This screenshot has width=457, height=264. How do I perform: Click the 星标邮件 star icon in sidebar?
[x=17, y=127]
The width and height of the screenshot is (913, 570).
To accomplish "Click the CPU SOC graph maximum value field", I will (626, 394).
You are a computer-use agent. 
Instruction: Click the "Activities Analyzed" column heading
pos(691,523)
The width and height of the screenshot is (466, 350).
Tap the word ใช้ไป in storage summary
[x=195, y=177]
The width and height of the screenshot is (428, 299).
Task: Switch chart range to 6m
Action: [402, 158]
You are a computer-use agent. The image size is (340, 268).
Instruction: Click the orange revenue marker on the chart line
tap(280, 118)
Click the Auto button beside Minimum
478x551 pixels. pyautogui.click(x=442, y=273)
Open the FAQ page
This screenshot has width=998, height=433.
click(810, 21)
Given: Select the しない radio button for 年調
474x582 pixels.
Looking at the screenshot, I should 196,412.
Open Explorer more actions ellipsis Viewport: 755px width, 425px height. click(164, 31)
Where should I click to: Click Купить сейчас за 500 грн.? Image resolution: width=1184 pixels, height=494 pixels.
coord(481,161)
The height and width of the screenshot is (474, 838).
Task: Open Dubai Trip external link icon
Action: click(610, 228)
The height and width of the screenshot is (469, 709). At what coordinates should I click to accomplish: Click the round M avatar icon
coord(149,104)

__Goal__:
Please quote all of the material above word for word.

__Result for this task__:
This screenshot has width=457, height=264. How do I perform: Click the 星标邮件 star icon in sidebar?
[x=17, y=127]
The width and height of the screenshot is (913, 570).
To accomplish "Click the CPU SOC graph maximum value field", I will (626, 394).
You are a computer-use agent. 
Instruction: Click the "Activities Analyzed" column heading
pos(691,523)
The width and height of the screenshot is (466, 350).
Tap the word ใช้ไป in storage summary
[x=195, y=177]
The width and height of the screenshot is (428, 299).
Task: Switch chart range to 6m
Action: [402, 158]
You are a computer-use agent. The image size is (340, 268).
Instruction: Click the orange revenue marker on the chart line
tap(280, 118)
Click the Auto button beside Minimum
478x551 pixels. pyautogui.click(x=442, y=273)
Open the FAQ page
This screenshot has width=998, height=433.
click(810, 21)
Given: Select the しない radio button for 年調
474x582 pixels.
Looking at the screenshot, I should 196,412.
Open Explorer more actions ellipsis Viewport: 755px width, 425px height. click(164, 31)
Where should I click to: Click Купить сейчас за 500 грн.? Image resolution: width=1184 pixels, height=494 pixels.
coord(481,161)
The height and width of the screenshot is (474, 838).
Task: Open Dubai Trip external link icon
Action: click(610, 228)
The height and width of the screenshot is (469, 709). At what coordinates should I click to accomplish: Click the round M avatar icon
coord(149,104)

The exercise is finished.